TASK TO CARRY OUT: Each record below must be returned exactly as shown.

PROVIDED RECORDS:

'''

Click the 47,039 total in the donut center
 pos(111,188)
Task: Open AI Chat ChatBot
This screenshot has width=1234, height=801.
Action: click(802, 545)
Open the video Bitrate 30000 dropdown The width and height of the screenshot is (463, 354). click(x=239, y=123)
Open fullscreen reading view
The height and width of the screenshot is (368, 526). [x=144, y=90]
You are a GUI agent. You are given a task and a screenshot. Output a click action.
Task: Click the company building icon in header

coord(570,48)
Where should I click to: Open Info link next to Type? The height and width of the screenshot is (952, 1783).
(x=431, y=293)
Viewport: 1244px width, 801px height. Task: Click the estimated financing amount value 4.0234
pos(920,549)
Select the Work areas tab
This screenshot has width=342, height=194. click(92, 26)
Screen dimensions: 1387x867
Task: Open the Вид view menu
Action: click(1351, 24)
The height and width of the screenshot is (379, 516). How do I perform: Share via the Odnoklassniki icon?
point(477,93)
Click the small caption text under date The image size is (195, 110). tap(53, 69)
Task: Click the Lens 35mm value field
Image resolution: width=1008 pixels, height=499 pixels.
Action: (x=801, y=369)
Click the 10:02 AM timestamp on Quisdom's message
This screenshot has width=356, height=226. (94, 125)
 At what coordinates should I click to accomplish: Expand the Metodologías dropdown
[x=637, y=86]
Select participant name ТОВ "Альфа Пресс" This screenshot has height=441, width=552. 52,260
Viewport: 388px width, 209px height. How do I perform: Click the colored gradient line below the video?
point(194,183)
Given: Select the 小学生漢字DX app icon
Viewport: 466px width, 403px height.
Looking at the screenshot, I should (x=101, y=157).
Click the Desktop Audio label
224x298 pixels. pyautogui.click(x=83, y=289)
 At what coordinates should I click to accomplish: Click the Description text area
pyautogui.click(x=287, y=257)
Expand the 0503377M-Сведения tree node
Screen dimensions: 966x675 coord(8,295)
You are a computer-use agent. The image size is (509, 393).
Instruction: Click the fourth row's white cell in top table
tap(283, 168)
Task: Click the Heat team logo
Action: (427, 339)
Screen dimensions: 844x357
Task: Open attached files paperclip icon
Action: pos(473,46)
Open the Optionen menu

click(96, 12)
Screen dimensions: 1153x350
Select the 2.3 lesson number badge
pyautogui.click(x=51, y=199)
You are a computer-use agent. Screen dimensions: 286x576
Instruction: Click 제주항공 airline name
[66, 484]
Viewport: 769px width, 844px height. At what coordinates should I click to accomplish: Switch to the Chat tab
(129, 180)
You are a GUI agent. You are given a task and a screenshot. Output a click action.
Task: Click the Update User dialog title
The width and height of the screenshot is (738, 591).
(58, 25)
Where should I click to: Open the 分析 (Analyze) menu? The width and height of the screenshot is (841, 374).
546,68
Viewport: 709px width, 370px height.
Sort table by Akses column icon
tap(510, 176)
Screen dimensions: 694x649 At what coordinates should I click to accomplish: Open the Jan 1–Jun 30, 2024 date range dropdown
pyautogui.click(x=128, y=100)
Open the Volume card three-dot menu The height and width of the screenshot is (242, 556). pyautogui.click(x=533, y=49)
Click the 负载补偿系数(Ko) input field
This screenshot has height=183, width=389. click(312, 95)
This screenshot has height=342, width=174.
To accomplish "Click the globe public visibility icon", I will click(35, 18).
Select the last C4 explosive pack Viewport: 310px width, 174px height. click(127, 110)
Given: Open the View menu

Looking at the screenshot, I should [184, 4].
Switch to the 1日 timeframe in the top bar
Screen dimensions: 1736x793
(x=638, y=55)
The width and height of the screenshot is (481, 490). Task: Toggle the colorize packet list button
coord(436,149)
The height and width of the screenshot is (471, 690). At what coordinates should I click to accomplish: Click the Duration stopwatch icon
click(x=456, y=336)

'''

RESULT OF THIS TASK:
Click the 47,039 total in the donut center
 pos(111,188)
Task: Open AI Chat ChatBot
This screenshot has width=1234, height=801.
Action: click(802, 545)
Open the video Bitrate 30000 dropdown The width and height of the screenshot is (463, 354). click(x=239, y=123)
Open fullscreen reading view
The height and width of the screenshot is (368, 526). [x=144, y=90]
You are a GUI agent. You are given a task and a screenshot. Output a click action.
Task: Click the company building icon in header

coord(570,48)
Where should I click to: Open Info link next to Type? The height and width of the screenshot is (952, 1783).
(x=431, y=293)
Viewport: 1244px width, 801px height. Task: Click the estimated financing amount value 4.0234
pos(920,549)
Select the Work areas tab
This screenshot has width=342, height=194. click(92, 26)
Screen dimensions: 1387x867
Task: Open the Вид view menu
Action: click(1351, 24)
The height and width of the screenshot is (379, 516). How do I perform: Share via the Odnoklassniki icon?
point(477,93)
Click the small caption text under date The image size is (195, 110). tap(53, 69)
Task: Click the Lens 35mm value field
Image resolution: width=1008 pixels, height=499 pixels.
Action: (x=801, y=369)
Click the 10:02 AM timestamp on Quisdom's message
This screenshot has width=356, height=226. (94, 125)
 At what coordinates should I click to accomplish: Expand the Metodologías dropdown
[x=637, y=86]
Select participant name ТОВ "Альфа Пресс" This screenshot has height=441, width=552. 52,260
Viewport: 388px width, 209px height. How do I perform: Click the colored gradient line below the video?
point(194,183)
Given: Select the 小学生漢字DX app icon
Viewport: 466px width, 403px height.
Looking at the screenshot, I should (x=101, y=157).
Click the Desktop Audio label
224x298 pixels. pyautogui.click(x=83, y=289)
 At what coordinates should I click to accomplish: Click the Description text area
pyautogui.click(x=287, y=257)
Expand the 0503377M-Сведения tree node
Screen dimensions: 966x675 coord(8,295)
You are a computer-use agent. The image size is (509, 393).
Instruction: Click the fourth row's white cell in top table
tap(283, 168)
Task: Click the Heat team logo
Action: (427, 339)
Screen dimensions: 844x357
Task: Open attached files paperclip icon
Action: pos(473,46)
Open the Optionen menu

click(96, 12)
Screen dimensions: 1153x350
Select the 2.3 lesson number badge
pyautogui.click(x=51, y=199)
You are a computer-use agent. Screen dimensions: 286x576
Instruction: Click 제주항공 airline name
[66, 484]
Viewport: 769px width, 844px height. At what coordinates should I click to accomplish: Switch to the Chat tab
(129, 180)
You are a GUI agent. You are given a task and a screenshot. Output a click action.
Task: Click the Update User dialog title
The width and height of the screenshot is (738, 591).
(58, 25)
Where should I click to: Open the 分析 (Analyze) menu? The width and height of the screenshot is (841, 374).
546,68
Viewport: 709px width, 370px height.
Sort table by Akses column icon
tap(510, 176)
Screen dimensions: 694x649 At what coordinates should I click to accomplish: Open the Jan 1–Jun 30, 2024 date range dropdown
pyautogui.click(x=128, y=100)
Open the Volume card three-dot menu The height and width of the screenshot is (242, 556). pyautogui.click(x=533, y=49)
Click the 负载补偿系数(Ko) input field
This screenshot has height=183, width=389. click(312, 95)
This screenshot has height=342, width=174.
To accomplish "Click the globe public visibility icon", I will click(35, 18).
Select the last C4 explosive pack Viewport: 310px width, 174px height. click(127, 110)
Given: Open the View menu

Looking at the screenshot, I should [184, 4].
Switch to the 1日 timeframe in the top bar
Screen dimensions: 1736x793
(x=638, y=55)
The width and height of the screenshot is (481, 490). Task: Toggle the colorize packet list button
coord(436,149)
The height and width of the screenshot is (471, 690). At what coordinates should I click to accomplish: Click the Duration stopwatch icon
click(x=456, y=336)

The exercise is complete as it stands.